Tarefa – De acordo com o texto sobre a carga horária dos médicos, o que vai ser instalado em todos os postos para tentar evitar que os médicos saiam antes do horário?

Em entrevista à RBS TV, a secretária Vânia Olivo negou a existência de um acordo com os médicos:
– Eu estou aqui há dois anos, e não existe este acordo. O que existe é uma lei municipal de produção, que eles ganham. Devem ganhar mais 100% se atingirem um número x de consultas, mas não existe acordo. A carga horária precisa ser cumprida. Isso é lei.
Quanto aos médicos flagrados pela reportagem, Vânia disse que a prefeitura vai investigar.
– Isso tem que estar mais claro. Eu não vou afirmar que as pessoas não estão cumprindo efetivamente (a carga horária). Eu recebo aqui uma efetividade de carga horária realizada. Tenho que ter mais segurança sobre isso. Isso é um problema que nós temos que resolver. Agora, também posso te dizer que tem que ter uma solução para isso. Nós temos excelentes médicos e não podemos perdê-los.
Carga horária menor, com o mesmo salário
Para tentar evitar que os médicos saiam antes do horário, pontos eletrônicos com leitor biométrico, vão ser instalados em todos os postos. A secretária justifica a proposta de redução de jornada de trabalho dos médicos com o esvaziamento do Sistema Único de Saúde (SUS).
–Tem muito médico pedindo demissão. Se eu fizer um levantamento, isso está aumentando. E, em outros municípios, isso também ocorre. O esvaziamento de médicos no SUS é uma realidade e um problema. Então, talvez com uma carga horária de 20 horas, você consiga reter e controlar e reter no sistema único _ alega a secretária.
A proposta ainda não foi encaminhada à Câmara dos Vereadores.

[Entradas do conjunto de dados]
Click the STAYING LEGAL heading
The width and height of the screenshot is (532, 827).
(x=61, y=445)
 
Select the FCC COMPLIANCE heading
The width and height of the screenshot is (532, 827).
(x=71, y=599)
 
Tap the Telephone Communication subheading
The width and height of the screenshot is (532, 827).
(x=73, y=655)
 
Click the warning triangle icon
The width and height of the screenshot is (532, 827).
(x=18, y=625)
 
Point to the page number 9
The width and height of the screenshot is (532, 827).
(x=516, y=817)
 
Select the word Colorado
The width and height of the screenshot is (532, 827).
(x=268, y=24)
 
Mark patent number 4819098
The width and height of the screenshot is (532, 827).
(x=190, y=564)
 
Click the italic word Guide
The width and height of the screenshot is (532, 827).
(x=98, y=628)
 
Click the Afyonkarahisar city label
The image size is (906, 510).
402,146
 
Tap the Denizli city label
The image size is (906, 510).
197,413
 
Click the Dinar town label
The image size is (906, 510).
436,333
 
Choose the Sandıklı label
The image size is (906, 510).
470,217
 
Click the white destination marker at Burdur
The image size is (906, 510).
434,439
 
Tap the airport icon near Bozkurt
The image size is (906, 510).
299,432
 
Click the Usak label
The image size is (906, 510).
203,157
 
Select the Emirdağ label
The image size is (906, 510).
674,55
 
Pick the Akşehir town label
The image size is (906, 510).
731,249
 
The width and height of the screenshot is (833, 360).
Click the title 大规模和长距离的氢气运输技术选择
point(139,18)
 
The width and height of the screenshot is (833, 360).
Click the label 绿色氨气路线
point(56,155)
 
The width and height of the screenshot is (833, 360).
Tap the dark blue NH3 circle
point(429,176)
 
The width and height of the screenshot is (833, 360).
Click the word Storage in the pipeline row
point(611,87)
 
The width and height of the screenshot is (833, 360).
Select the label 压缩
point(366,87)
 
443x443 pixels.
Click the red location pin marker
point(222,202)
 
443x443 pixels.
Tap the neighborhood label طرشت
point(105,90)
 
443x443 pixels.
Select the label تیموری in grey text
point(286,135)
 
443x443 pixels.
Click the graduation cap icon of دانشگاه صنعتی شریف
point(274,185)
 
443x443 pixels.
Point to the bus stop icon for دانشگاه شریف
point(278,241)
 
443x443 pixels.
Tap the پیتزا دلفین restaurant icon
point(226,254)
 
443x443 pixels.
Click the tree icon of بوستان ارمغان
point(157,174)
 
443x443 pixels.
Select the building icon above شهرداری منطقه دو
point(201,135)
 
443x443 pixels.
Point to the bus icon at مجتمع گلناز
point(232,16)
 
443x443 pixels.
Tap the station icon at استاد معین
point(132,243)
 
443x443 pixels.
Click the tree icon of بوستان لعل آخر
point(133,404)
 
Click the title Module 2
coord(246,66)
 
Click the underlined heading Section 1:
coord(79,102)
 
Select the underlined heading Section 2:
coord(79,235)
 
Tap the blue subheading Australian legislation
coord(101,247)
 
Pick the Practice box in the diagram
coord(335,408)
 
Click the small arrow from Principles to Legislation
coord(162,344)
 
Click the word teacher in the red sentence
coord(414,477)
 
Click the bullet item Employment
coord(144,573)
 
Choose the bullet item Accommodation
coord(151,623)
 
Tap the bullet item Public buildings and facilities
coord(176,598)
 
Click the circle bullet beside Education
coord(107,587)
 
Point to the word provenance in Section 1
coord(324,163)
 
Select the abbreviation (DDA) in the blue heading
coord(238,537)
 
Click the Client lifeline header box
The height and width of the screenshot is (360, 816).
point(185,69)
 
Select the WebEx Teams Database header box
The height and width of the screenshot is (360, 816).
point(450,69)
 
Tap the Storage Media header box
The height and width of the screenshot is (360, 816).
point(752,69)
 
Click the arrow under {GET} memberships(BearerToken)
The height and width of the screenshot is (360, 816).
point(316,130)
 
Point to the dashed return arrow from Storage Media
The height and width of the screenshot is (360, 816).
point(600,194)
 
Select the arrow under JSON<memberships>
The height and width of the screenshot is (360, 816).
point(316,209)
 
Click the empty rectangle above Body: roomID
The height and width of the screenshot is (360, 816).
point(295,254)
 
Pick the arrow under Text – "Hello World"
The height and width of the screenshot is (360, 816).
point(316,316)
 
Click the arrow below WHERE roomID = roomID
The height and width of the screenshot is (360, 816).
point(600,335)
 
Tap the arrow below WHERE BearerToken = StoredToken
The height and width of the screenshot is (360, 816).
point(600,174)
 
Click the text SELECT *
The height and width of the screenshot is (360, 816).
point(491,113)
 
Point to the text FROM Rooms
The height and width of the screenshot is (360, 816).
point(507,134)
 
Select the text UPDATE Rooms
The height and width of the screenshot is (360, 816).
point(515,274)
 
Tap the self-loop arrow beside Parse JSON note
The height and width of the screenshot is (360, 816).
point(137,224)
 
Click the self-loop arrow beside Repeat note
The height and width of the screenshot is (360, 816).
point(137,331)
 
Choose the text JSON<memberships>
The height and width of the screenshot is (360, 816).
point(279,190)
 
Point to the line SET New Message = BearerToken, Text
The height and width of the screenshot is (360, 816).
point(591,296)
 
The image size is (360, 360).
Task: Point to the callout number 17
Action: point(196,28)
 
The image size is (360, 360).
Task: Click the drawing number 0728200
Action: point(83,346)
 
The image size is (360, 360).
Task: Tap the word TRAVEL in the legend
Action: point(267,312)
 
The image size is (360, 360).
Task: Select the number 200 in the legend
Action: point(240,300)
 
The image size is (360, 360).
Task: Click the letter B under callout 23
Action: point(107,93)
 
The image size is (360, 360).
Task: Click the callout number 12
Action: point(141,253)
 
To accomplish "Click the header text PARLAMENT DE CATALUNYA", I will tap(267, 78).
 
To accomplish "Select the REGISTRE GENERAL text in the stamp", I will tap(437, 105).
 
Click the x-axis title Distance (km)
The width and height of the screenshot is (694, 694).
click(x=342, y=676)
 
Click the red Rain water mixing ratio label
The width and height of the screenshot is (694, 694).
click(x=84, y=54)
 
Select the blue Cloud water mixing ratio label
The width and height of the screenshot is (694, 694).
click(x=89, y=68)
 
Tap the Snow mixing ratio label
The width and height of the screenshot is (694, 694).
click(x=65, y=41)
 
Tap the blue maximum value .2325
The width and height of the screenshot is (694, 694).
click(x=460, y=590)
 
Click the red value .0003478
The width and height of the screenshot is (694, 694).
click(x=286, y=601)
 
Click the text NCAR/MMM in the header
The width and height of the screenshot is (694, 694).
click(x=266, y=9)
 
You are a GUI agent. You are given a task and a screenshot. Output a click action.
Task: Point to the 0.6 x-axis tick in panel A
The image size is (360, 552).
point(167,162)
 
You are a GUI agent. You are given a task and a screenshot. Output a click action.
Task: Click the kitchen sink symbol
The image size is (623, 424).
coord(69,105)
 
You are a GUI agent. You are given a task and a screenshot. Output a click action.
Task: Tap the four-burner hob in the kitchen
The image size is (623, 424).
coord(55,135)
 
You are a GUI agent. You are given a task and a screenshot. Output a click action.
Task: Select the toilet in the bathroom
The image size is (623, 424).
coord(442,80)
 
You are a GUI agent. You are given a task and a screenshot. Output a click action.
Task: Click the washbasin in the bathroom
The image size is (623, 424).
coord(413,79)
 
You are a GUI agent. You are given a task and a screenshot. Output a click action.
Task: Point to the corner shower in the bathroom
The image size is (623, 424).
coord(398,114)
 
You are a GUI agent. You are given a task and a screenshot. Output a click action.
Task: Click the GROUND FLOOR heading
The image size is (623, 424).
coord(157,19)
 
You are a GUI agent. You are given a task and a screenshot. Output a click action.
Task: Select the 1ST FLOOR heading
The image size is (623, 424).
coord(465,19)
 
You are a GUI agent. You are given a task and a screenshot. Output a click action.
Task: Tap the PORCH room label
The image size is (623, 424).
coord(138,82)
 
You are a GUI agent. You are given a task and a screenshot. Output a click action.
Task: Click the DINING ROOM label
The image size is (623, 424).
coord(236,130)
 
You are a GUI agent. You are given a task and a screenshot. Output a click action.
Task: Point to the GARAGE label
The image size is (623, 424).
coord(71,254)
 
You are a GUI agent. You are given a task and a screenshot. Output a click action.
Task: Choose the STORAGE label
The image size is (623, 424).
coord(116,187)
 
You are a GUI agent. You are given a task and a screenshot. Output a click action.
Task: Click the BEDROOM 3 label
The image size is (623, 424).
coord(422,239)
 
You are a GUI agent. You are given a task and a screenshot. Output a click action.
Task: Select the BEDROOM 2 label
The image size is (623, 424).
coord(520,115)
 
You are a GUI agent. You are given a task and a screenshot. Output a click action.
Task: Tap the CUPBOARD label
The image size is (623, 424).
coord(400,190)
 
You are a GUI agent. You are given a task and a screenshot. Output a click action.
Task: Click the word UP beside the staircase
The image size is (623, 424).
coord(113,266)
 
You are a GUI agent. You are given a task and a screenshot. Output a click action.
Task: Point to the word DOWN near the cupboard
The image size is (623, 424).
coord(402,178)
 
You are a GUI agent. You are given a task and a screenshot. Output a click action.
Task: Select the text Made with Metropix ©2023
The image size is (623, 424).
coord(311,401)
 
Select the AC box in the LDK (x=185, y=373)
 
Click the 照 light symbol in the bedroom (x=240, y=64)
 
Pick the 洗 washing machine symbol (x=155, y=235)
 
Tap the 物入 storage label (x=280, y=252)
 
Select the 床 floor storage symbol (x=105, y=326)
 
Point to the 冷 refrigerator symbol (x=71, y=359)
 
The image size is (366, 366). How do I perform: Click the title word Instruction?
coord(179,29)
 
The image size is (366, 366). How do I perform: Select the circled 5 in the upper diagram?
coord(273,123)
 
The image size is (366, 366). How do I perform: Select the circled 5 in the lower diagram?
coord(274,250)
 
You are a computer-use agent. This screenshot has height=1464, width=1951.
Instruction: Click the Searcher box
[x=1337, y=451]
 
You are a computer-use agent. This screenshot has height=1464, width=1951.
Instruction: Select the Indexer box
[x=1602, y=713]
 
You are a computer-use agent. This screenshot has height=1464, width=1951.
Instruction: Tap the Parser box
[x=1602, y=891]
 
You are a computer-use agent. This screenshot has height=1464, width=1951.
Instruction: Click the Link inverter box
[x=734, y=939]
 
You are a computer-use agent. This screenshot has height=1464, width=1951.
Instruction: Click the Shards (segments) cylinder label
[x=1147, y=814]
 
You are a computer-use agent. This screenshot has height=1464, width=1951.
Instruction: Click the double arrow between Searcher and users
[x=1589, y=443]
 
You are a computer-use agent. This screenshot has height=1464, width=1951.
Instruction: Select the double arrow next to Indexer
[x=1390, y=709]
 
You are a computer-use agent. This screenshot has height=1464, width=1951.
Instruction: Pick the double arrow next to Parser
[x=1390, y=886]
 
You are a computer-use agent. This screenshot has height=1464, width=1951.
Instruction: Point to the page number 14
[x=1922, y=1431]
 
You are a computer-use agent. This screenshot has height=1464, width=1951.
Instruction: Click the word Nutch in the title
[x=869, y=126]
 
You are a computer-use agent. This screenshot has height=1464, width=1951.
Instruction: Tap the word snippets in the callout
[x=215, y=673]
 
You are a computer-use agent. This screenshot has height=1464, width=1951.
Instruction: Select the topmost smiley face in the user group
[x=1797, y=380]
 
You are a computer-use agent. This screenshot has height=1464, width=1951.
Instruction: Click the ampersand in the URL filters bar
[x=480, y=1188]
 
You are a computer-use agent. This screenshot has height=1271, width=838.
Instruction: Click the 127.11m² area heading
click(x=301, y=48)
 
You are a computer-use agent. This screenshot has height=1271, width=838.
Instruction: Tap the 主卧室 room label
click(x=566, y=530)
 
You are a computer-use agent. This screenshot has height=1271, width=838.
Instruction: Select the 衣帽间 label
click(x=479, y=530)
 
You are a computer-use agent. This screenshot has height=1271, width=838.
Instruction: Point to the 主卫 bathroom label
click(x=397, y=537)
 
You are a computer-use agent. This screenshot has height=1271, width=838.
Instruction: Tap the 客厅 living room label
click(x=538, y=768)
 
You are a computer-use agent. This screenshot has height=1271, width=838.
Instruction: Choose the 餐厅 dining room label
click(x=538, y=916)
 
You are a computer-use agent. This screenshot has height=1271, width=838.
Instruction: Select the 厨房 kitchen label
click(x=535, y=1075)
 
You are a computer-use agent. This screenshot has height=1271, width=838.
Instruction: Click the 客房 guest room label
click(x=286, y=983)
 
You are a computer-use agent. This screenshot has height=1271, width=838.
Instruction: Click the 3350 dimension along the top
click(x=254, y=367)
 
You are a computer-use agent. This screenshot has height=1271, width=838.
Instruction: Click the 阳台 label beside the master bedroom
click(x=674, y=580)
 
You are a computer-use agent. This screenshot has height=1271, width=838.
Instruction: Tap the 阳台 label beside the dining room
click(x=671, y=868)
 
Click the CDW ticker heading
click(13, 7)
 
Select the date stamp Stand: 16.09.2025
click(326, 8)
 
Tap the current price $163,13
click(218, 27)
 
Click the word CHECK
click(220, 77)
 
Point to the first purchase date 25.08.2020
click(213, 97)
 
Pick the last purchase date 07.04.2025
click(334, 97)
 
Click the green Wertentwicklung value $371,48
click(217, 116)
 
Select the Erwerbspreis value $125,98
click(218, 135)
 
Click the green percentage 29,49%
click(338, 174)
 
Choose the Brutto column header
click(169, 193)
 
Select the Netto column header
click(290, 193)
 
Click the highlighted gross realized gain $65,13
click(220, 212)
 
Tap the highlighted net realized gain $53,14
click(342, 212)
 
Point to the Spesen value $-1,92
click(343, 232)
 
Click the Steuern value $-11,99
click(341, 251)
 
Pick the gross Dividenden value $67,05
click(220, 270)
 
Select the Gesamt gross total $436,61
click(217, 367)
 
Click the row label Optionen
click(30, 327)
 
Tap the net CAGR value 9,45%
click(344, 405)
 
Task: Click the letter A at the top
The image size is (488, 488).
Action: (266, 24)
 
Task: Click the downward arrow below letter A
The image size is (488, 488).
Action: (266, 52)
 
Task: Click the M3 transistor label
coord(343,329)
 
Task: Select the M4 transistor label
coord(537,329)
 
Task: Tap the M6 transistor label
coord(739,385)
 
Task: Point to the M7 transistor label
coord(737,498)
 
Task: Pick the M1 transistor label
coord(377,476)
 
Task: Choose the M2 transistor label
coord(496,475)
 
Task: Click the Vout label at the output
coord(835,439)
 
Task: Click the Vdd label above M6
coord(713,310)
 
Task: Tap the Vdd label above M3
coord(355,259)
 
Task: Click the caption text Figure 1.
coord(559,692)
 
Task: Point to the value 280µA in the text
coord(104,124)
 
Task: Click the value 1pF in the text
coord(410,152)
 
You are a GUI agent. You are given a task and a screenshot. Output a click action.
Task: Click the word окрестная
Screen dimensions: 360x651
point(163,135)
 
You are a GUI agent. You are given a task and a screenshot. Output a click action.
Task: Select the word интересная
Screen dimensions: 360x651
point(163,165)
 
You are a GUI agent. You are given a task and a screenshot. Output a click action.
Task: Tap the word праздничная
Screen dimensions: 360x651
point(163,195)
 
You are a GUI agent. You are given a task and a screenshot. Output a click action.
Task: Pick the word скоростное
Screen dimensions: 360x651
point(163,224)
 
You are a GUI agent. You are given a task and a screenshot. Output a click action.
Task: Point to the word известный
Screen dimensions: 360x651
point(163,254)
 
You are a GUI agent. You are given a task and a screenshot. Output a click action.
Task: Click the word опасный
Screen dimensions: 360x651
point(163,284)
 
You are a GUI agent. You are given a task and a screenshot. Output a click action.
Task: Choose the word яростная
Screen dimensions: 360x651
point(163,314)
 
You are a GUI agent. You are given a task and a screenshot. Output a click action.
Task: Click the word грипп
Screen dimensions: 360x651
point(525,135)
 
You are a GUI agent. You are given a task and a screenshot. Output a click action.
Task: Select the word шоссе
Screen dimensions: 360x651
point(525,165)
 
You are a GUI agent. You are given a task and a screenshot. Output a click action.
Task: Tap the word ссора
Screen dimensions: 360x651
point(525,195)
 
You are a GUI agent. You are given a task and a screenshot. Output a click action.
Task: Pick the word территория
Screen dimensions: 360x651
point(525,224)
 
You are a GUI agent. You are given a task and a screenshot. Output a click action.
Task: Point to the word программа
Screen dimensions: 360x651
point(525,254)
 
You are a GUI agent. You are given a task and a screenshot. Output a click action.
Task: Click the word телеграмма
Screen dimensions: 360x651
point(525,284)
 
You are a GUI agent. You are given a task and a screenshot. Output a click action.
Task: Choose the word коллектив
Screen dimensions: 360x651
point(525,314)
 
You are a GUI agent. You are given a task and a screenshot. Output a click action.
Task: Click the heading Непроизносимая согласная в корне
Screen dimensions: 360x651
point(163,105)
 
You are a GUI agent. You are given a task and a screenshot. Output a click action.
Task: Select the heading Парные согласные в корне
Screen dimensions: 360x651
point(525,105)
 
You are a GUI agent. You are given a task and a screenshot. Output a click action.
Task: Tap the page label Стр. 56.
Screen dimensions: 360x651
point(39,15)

Resposta – Pontos eletrônicos com leitor biométrico.